Iowa forward Patrick McCaffery (22) has improved offensively in almost every metric this season including points per game, field goal percentage, 3-point percentage and more.

Murray will return at some point. When paired with a confident McCaffery, it could create a formidable duo as the Hawkeyes navigate Big Ten play.

"I just feel like I have more of an understanding of what I needed to do to be successful at this level," McCaffery said. "I really worked on my jump shot and I think I made some progress there. I worked on my body and tinkered with a bunch of stuff weight-wise. I decided to stay lighter so I felt faster, but I've really worked on getting stronger and so I'm not going to get moved off my spots (as easily)."

McCaffery credits much of his early success this season to what transpired last year. As a first-time starter, he described himself as a "blank canvas", learning how to perform at the Big Ten level with a large role. His 10.5 point, 3.6 rebound per game campaign was solid, but McCaffery had higher expectations. He said he took about two weeks off after last season but every single day after, he worked on something to improve.

One of them was something that's been a part of his game throughout his life, limiting what he calls "silly shots" or unorthodox shots that oftentimes come off of one foot.

"We try to get him to play off two feet a little bit more," said head coach, and Patrick's dad, Fran McCaffery. "He's done that. That's a fine line because sometimes you've just got to go and you've got to attack, and if you're always playing off two feet, you're not always attacking the basket. But he is making good decisions in terms of when to go, when not to go, go, if it shuts down, find somebody else, make a play for somebody else."
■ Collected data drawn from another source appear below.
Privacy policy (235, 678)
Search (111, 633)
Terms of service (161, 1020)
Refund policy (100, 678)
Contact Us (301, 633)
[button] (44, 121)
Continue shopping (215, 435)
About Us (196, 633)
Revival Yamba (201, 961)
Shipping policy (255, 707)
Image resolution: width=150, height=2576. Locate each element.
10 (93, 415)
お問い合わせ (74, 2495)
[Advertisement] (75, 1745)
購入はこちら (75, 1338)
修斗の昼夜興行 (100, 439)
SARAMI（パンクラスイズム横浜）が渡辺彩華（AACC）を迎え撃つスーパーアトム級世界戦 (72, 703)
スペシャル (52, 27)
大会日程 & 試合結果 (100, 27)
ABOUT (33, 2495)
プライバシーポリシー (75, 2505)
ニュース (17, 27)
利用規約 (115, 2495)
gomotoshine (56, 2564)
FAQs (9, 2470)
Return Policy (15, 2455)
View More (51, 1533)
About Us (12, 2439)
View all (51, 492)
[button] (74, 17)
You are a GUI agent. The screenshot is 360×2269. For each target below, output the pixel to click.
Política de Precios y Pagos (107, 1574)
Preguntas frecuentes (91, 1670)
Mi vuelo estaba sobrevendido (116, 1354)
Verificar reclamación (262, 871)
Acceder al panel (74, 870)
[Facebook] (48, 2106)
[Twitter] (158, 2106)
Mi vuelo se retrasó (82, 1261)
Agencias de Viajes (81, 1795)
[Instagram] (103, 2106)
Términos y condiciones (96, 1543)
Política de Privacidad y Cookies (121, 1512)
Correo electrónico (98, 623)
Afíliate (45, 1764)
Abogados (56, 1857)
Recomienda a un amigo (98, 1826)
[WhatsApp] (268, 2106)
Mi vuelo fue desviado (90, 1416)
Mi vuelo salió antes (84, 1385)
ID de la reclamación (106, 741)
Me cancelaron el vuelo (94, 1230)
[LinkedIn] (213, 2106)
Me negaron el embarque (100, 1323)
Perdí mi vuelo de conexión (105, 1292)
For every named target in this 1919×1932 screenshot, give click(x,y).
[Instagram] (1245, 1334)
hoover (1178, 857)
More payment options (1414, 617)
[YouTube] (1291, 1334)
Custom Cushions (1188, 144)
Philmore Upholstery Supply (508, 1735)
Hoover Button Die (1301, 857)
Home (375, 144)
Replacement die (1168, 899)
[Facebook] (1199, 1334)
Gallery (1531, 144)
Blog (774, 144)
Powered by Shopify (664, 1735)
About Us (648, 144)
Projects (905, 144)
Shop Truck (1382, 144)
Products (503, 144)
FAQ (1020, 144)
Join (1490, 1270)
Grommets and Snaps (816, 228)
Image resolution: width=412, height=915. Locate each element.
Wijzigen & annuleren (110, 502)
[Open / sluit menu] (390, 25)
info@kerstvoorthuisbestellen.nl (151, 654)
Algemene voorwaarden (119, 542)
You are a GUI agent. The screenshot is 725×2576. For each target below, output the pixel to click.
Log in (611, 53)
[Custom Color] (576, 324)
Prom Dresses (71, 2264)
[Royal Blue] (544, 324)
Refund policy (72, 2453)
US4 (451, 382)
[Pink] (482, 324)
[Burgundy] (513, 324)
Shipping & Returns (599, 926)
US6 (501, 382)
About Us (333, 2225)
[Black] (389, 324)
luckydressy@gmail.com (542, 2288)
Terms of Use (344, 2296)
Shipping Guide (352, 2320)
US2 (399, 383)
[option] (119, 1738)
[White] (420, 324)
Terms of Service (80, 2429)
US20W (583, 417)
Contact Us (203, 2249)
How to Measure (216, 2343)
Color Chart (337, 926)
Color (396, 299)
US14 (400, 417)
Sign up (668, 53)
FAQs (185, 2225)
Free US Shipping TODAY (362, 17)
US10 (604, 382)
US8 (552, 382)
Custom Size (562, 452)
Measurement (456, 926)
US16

Patrick McCaffery admits he's playing under more control this season and it's showing statistically. He's made jumps in points per game (from 10.5 to 13.9), field goal percentage (42% to 45%), 3-point percentage (33% to 36%) and free throw percentage (71% to 81%).

"I can still take those shots if I have to, like a late shot clock situation and there's no other option or whatever," Patrick McCaffery said. "But I I've been trying to kind of eliminate those shots more and take more balanced, high percentage shots and I think it's been good for our team as a whole."

His step forward in experience and decision-making has led to more confident play. This is particularly true in the second half of games. In his last three contests, McCaffery has 36 points on 68% shooting in the second half.

"Maybe in the past if he shot it not as well in the first half, he'd be a little more tentative and conservative," Fran McCaffery said after the Wisconsin game. "I don't want him to be conservative, I want him to be aggressive.

"He missed a couple 3s (in the first half) and he came out firing the second half (19 points), was aggressive, driving the ball, moving without the ball and sprinting in transition."

Iowa men's basketball has a pair of home games before Big Ten play resumes: Saturday against Southeast Missouri and Wednesday against Eastern Illinois. Those two games will be critical for McCaffery to continue his momentum and build more confidence. Constant improvement from him is critical as Iowa seeks another top finish in conference play this year.

"This year I think we all expected more from him," Fran McCaffery said. "He expected more from himself. I think that's really the critical factor. We can all want it for him or think it's coming, but what are his expectations for himself: did he put the time in (during) the spring and summer to be in a position to have those numbers go up? And he did.

"Anytime you have one of your players do that, it makes you proud, and you talk to him about it at the end of the year, these are the things you need to work on, this is what you have to do; they go out and do it, and that's kind of how it's supposed to work."